───── Data shown

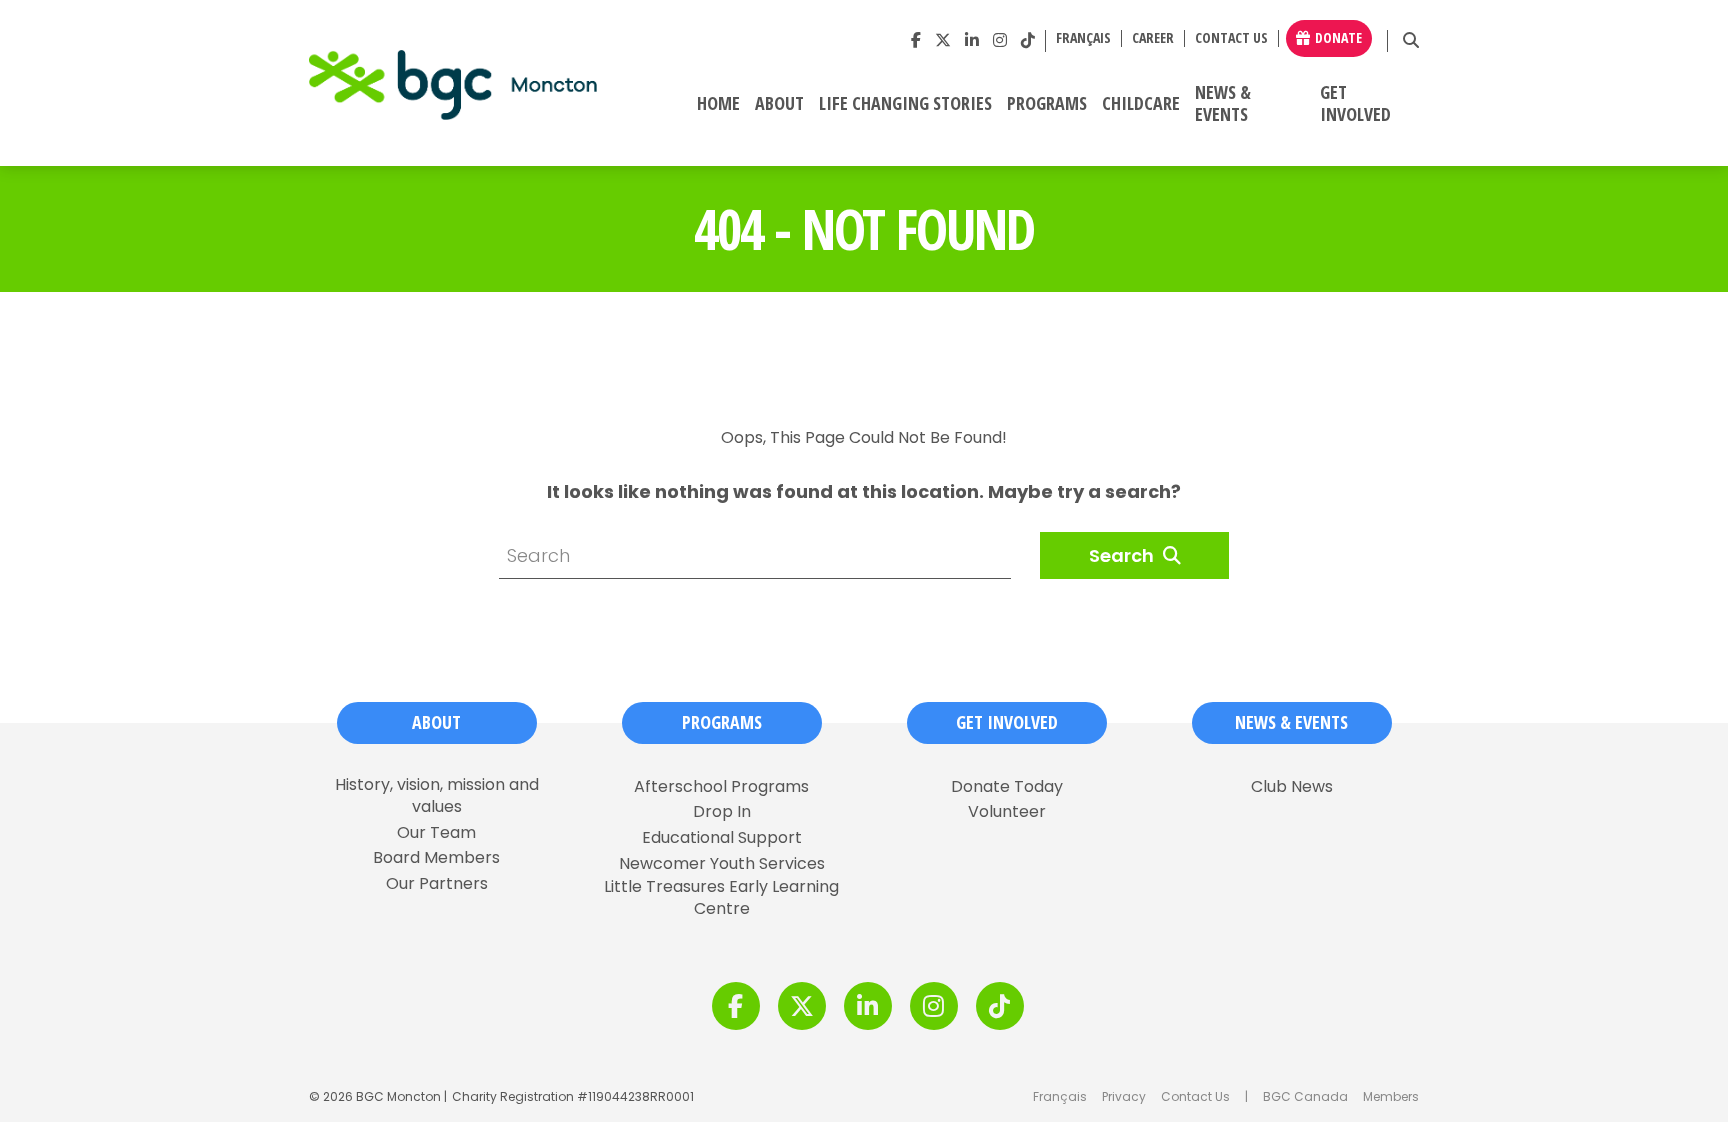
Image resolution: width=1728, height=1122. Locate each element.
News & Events (1223, 104)
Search (1123, 555)
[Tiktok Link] (1028, 40)
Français (1060, 1096)
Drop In (722, 812)
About (779, 104)
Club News (1292, 787)
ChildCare (1141, 104)
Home (718, 104)
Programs (1047, 104)
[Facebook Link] (916, 40)
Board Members (436, 858)
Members (1391, 1096)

──────────

-- What you will do --
Go through the entries and retype them exactly, except for the images.

-- Answer --
Image resolution: width=1728, height=1122. Locate each element.
News & Events (1223, 104)
Search (1123, 555)
[Tiktok Link] (1028, 40)
Français (1060, 1096)
Drop In (722, 812)
About (779, 104)
Club News (1292, 787)
ChildCare (1141, 104)
Home (718, 104)
Programs (1047, 104)
[Facebook Link] (916, 40)
Board Members (436, 858)
Members (1391, 1096)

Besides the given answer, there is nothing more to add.